9 min to read
The Power of Pipes
How to Build Complex Data Processing Workflows from Simple Command-Line Tools
The Unix philosophy is beautifully simple: create tools that do one thing well, then combine them to accomplish complex tasks. This approach, known as “pipes and filters,” is one of the most powerful concepts you’ll learn in command-line computing.
The Building Blocks
Before we dive into combining commands, let’s explore some fundamental tools that form the foundation of our pipelines.
Counting with wc
The word count command is your go-to tool for getting quick statistics about text files. When you run wc on a file, it returns three numbers: lines, words, and characters.
wc tiny_n_L001_R1_xxx.fastq.gz
166 940 45010 tiny_n_L001_R1_xxx.fastq.gz
This output tells us the file contains 166 lines, 940 words, and 45,010 characters. You can use flags to get specific counts:
wc -lreturns only line countswc -wreturns only word countswc -creturns only character counts
Working with Wildcards
Wildcards are special characters that help you match multiple files at once:
*matches zero or more characters (e.g.,*.fastqmatches all FASTQ files)?matches exactly one character (e.g.,file_R?.fastqmatches bothfile_R1.fastqandfile_R2.fastq)

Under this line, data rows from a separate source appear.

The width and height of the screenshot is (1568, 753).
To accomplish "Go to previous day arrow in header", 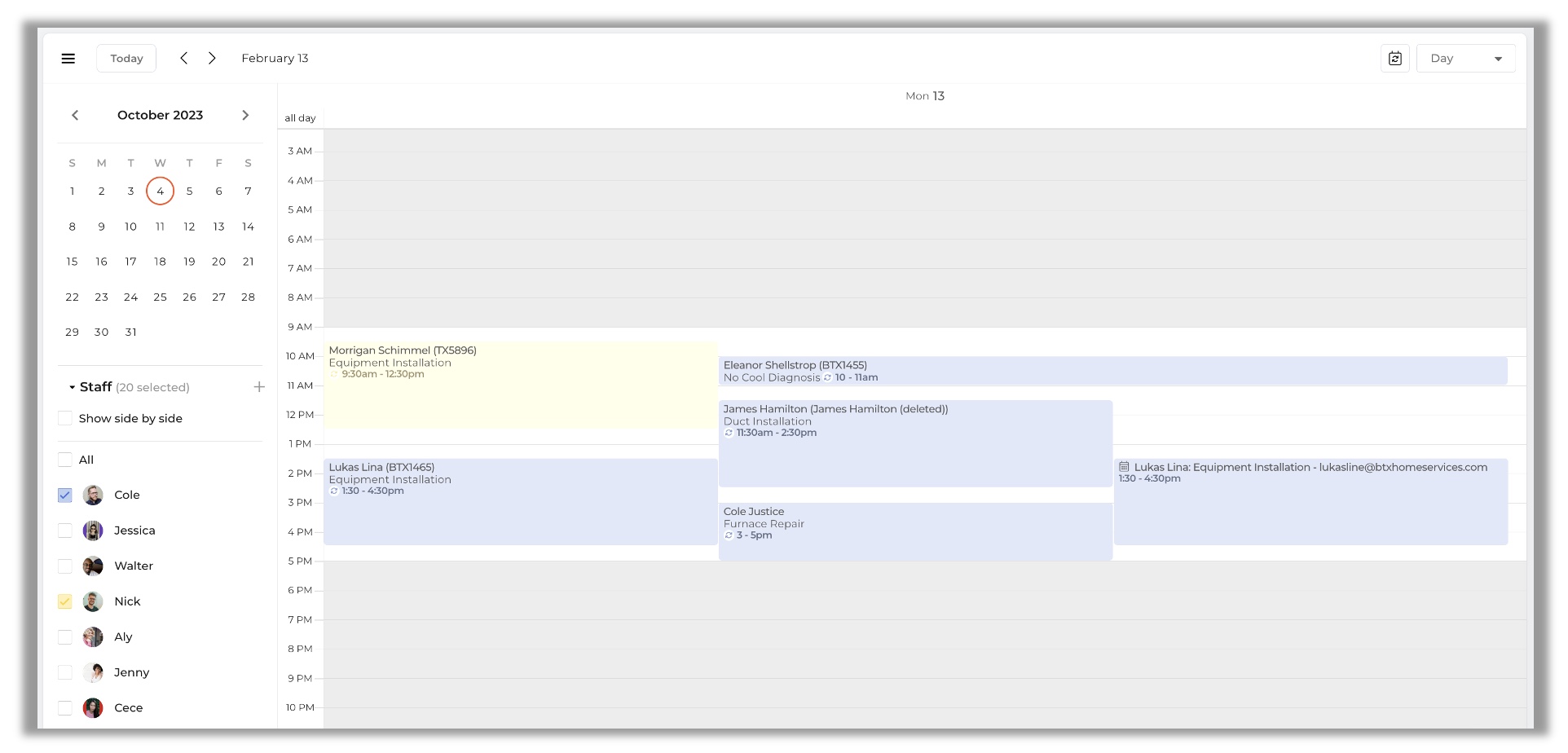I will pyautogui.click(x=184, y=59).
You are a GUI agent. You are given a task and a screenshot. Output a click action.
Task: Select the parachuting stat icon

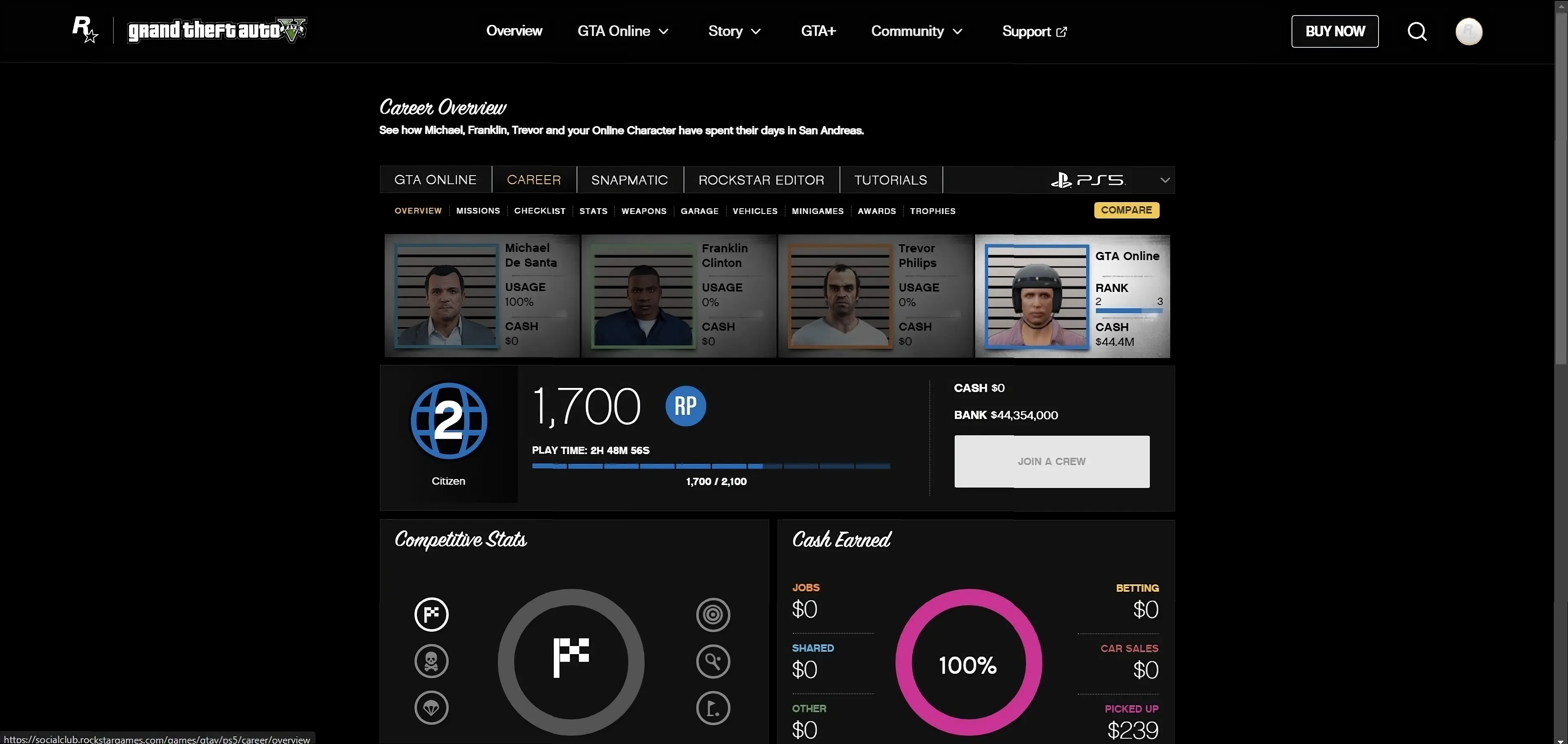coord(431,708)
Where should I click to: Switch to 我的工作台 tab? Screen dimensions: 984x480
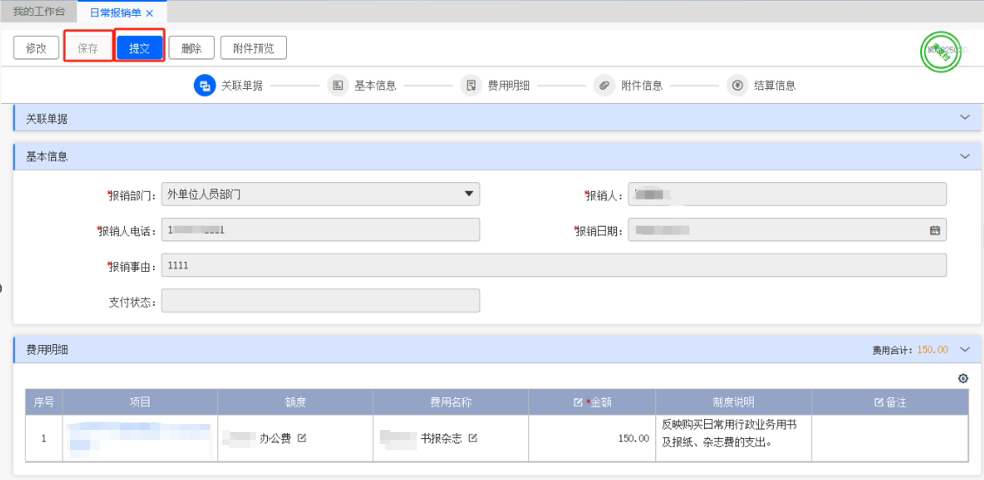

When the shell encounters a wildcard, it expands it into a list of matching filenames before executing your command. This makes batch processing incredibly efficient:
$ wc -l *.tsv
You will get the following output.
2440 GSM2221119_liverEnhancer_all-labels.tsv
2440 GSM2221119_liverEnhancer_all-labelsINV.tsv
2440 labels.tsv
7320 total
Unzipping with gunzip
Compressed files need to be unzipped before processing. The gunzip command handles this elegantly, and it works great with wildcards:
gunzip tiny_n_L001_R1_xxx.fastq.gz # Single file
gunzip *.gz # All compressed files
Please note that this will replace the compressed file. In order to have both files try this command:
gunzip -c tiny_n_L001_R1_xxx.fastq.gz > tiny_n_L001_R1_xxx.fastq
# OR use zcat (same as gunzip -c)
zcat tiny_n_L001_R1_xxx.fastq.gz > tiny_n_L001_R1_xxx.fastq
The -c flag tells gunzip to write to standard output instead of creating a file, and then we redirect that output (>) to create the uncompressed file while keeping the original .gz file intact.
Recompressing Files with gzip
If you need to compress files back to save disk space, use the gzip command:
gzip tiny_n_L001_R1_xxx.fastq # Compresses and replaces original
This will create tiny_n_L001_R1_xxx.fastq.gz and remove the uncompressed file. To keep both the original and compressed versions:
gzip -c tiny_n_L001_R1_xxx.fastq > tiny_n_L001_R1_xxx.fastq.gz
You can also compress multiple files at once:
gzip *.fastq # Compresses all FASTQ files
Pro tip: Use gzip -9 for maximum compression (slower) or gzip -1 for faster compression (larger files):
gzip -9 large_file.fastq # Best compression ratio
gzip -1 temp_file.fastq # Fastest compression
Sorting Data with sort
The sort command arranges lines of text in order. The -n flag is particularly useful because it sorts numerically rather than alphabetically:
$ sort -n lengths.txt
Redirecting Output
The > operator redirects command output to a file instead of displaying it on screen. This is useful for saving results:
$ wc -l *.fastq > lengths.txt
You can then view the saved results using head or cat.
The Magic of Pipes
Here’s where things get interesting. Instead of creating intermediate files, you can connect commands directly using the pipe operator |. The pipe takes the output from one command and feeds it as input to the next.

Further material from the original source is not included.